TEXT PROVIDED:
|---|
Before there was Star Wars, there was the Journal of the Whills. This two-page narrative outline drawn up in 1973 ended up becoming the most popular story of the 20th century, bar none. “Star Wars” was originally thought of as a story being recorded by ethereal beings called the Whills, like angels, and written down in a journal of galactic history.
"Originally, I was trying to have the story be told by somebody else (an immortal being known as a Whill); there was somebody watching this whole story and recording it, somebody probably wiser than the mortal players in the actual events. I eventually dropped this idea, and the concepts behind the Whills turned into the Force. But the Whills became part of this massive amount of notes, quotes, background information that I used for the scripts; the stories were actually taken from the Journal of the Whills."
―George Lucas
The Skywalker saga, the Clone Wars, the Old Republic….it’s all just a passing story in this broad sweep of history. One of the Whills even has to remind the other not to forget the Clone Wars in their timeline. A Star Wars fan in 2024 couldn’t possibly forget the Clone Wars…it’s half the story as we know it.
To eternal beings, however, it’s just a blip on the radar, a mere paragraph in a dense history book.
This is a matter of perspective.
It’s a way of seeing the world and understanding current events in our own lives. Someone asked me recently how I would write the section of a future history book when it comes to the 2024 Election.
To do such a thing, you have to pick out a pair of eyeglasses to try and see things more clearly.
The lens you choose changes everything.
This is a passage that stuck out to me in the novelization of Star Wars: The Force Awakens, where a poem of sorts is used to open the book. It’s ascribed to the Journal of the Whills.
"First comes the day
Then comes the night.
After the darkness
Shines through the light.
The difference, they say,
Is only made right
By the resolving of gray
Through refined Jedi sight."
―Journal of the Whills, 7:477
This poem seems to me to be a lyric on balance. There will be Light, and then comes Dark to corrupt it. Light will return and cut through the Dark. But the ultimate resolution only comes from resolving the gray area created by the battle between Dark and Light. Darkness leaves so many people feeling lost and confused. Not everyone becomes a Sith Lord.
Some of us just lose our understanding of the Light and what it is.
What helps us to accomplish this resolution?
Looks like…eyeglasses.
By the resolving of gray
Through refined Jedi sight
The Jedi way is not just a lifestyle or set of specific commitments, it’s a methodology for seeing the world.
Religious faith raises people to understand world events as a spiritual struggle.
Marxism rejected this and framed human events as an ongoing power struggle between oppressor and oppressed, with class as the single most important marker of which side you fall on.
Buddhism makes sense of the world through a narrative of perpetual and guaranteed suffering and the quest to both understand it and make peace with it.
|---|
STORED DATA:
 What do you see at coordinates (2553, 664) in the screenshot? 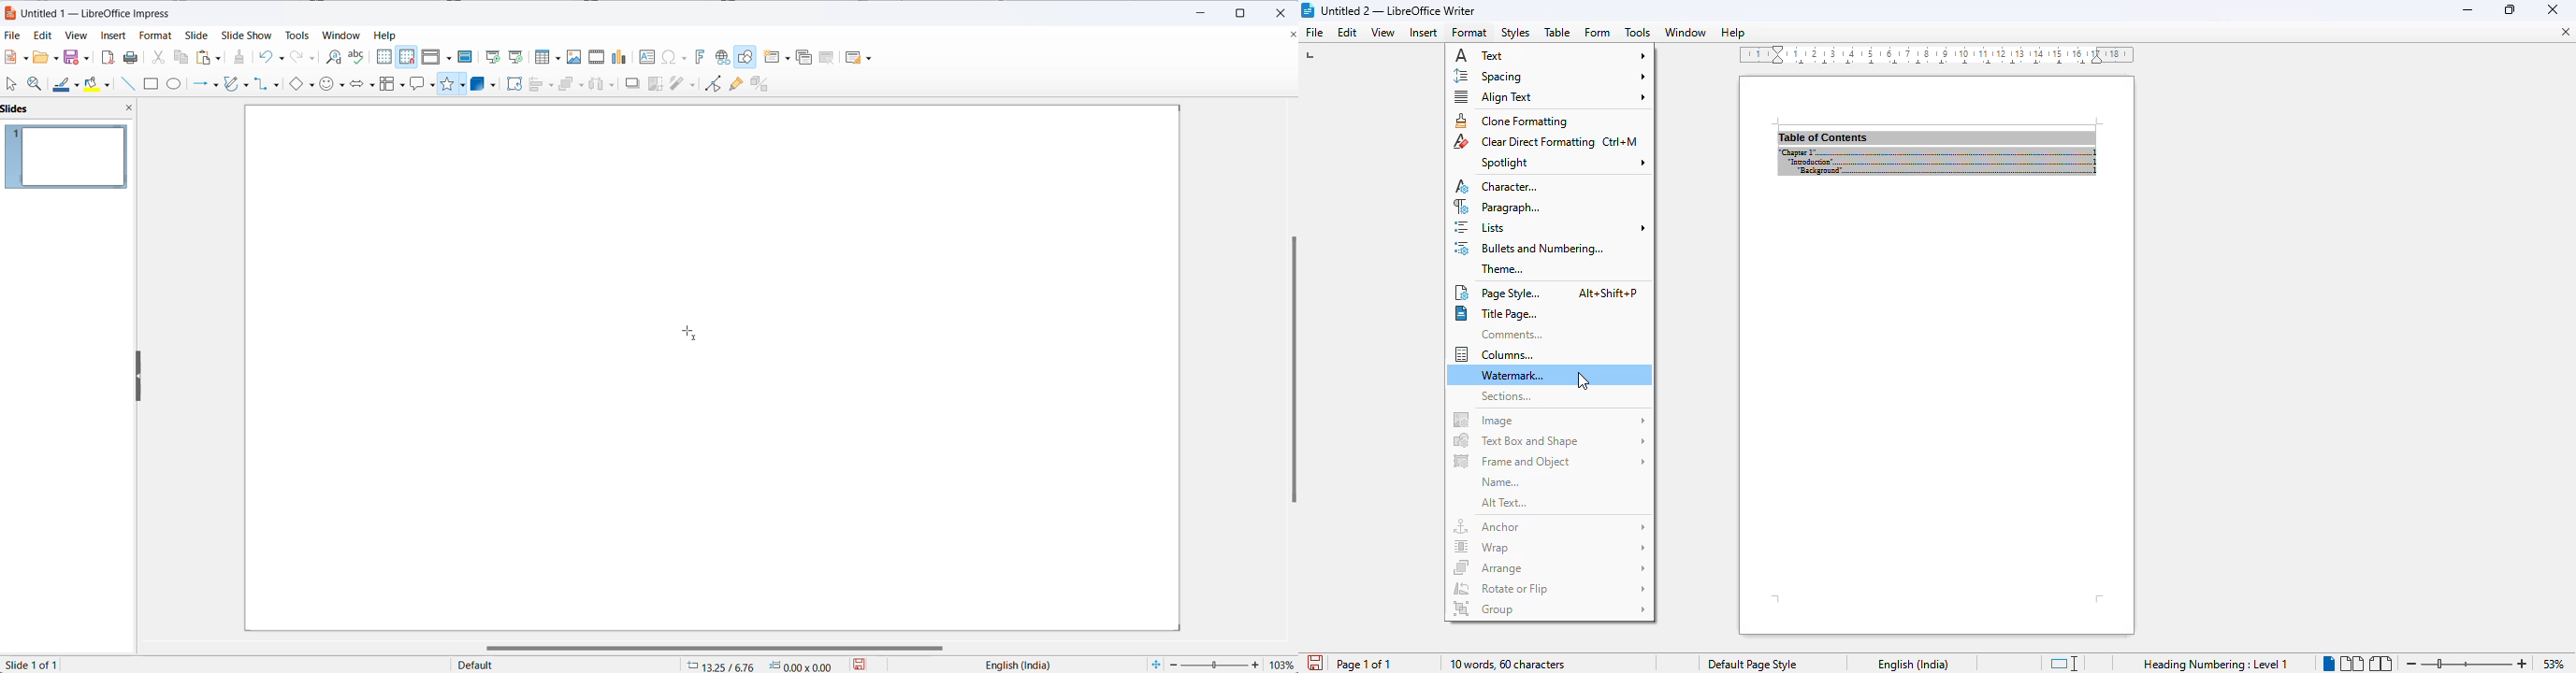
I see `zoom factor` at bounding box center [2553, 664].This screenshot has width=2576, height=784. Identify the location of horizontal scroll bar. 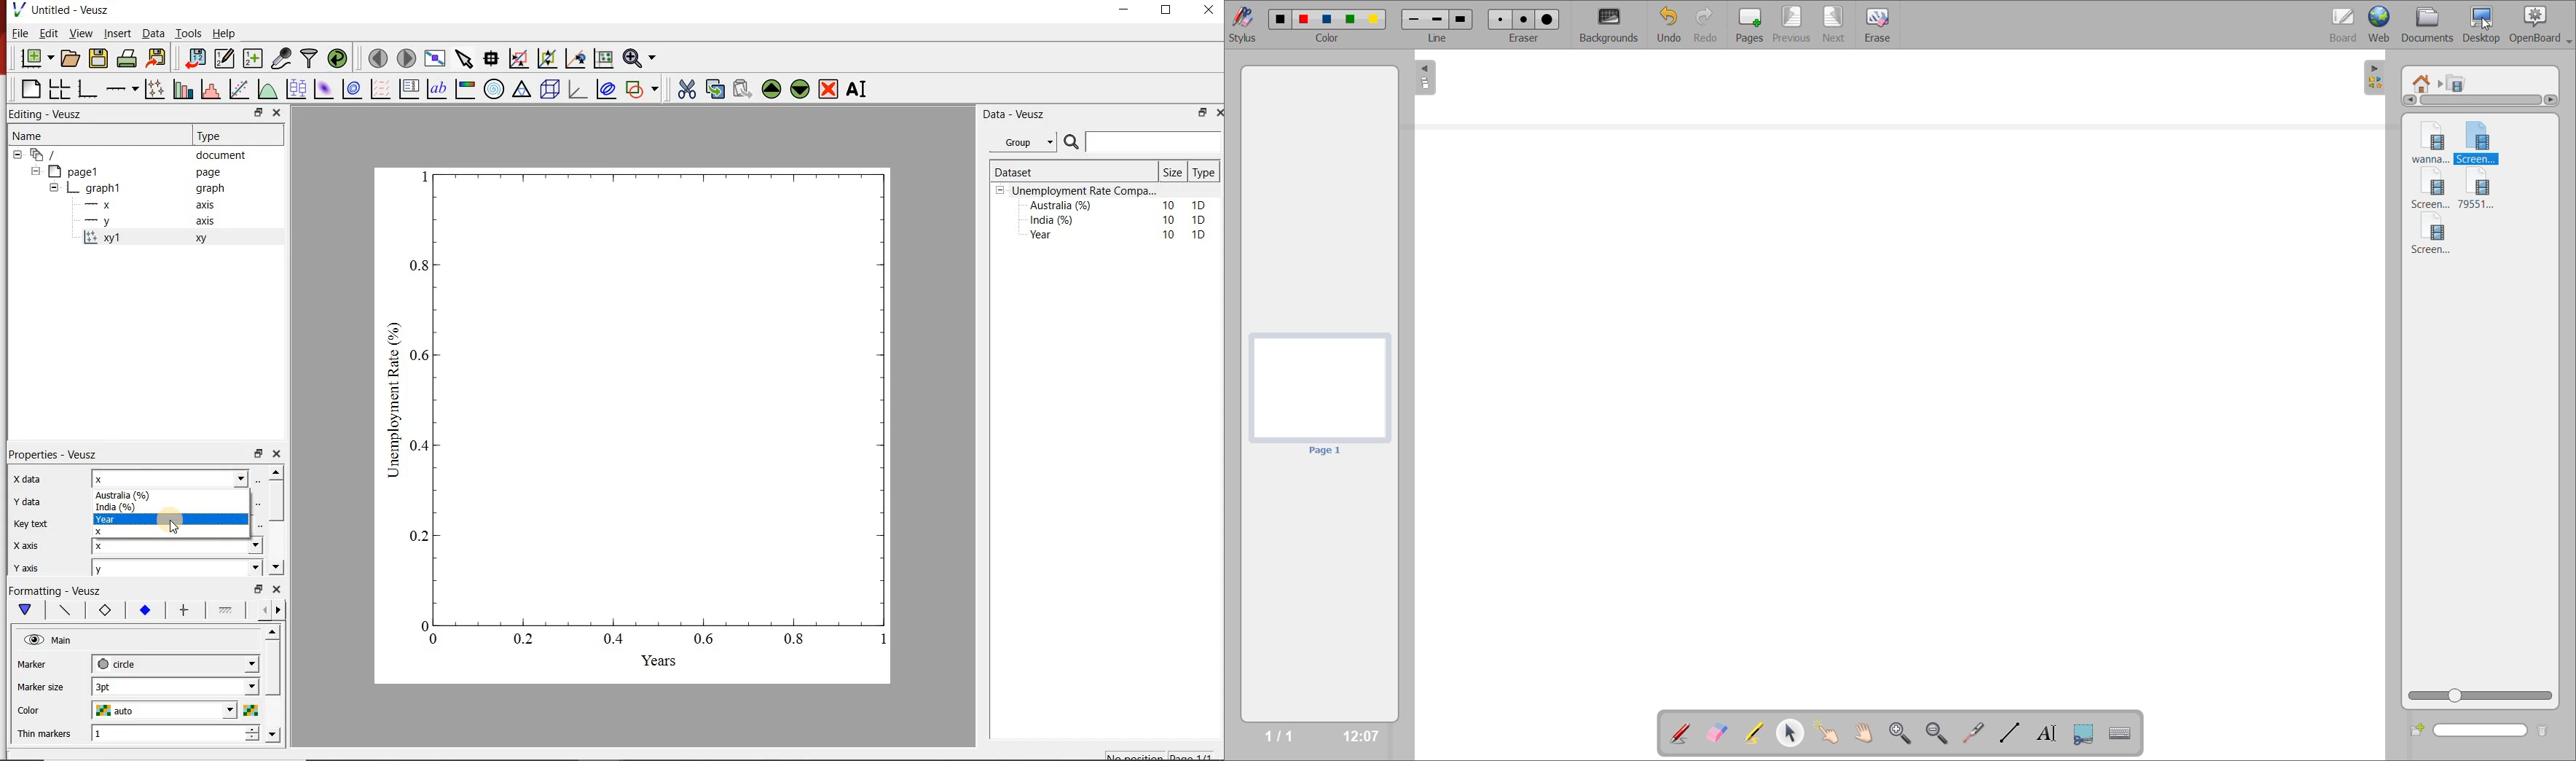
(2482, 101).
|---|
EXERCISE INSTRUCTIONS: Can you reproduce, word for word, the passage of the Journal of the Whills essay that opens with "To eternal beings, however, it’s" and ends with "the 2024 Election."? You won't need anything from the lines.

EXERCISE RESPONSE:
To eternal beings, however, it’s just a blip on the radar, a mere paragraph in a dense history book.
This is a matter of perspective.
It’s a way of seeing the world and understanding current events in our own lives. Someone asked me recently how I would write the section of a future history book when it comes to the 2024 Election.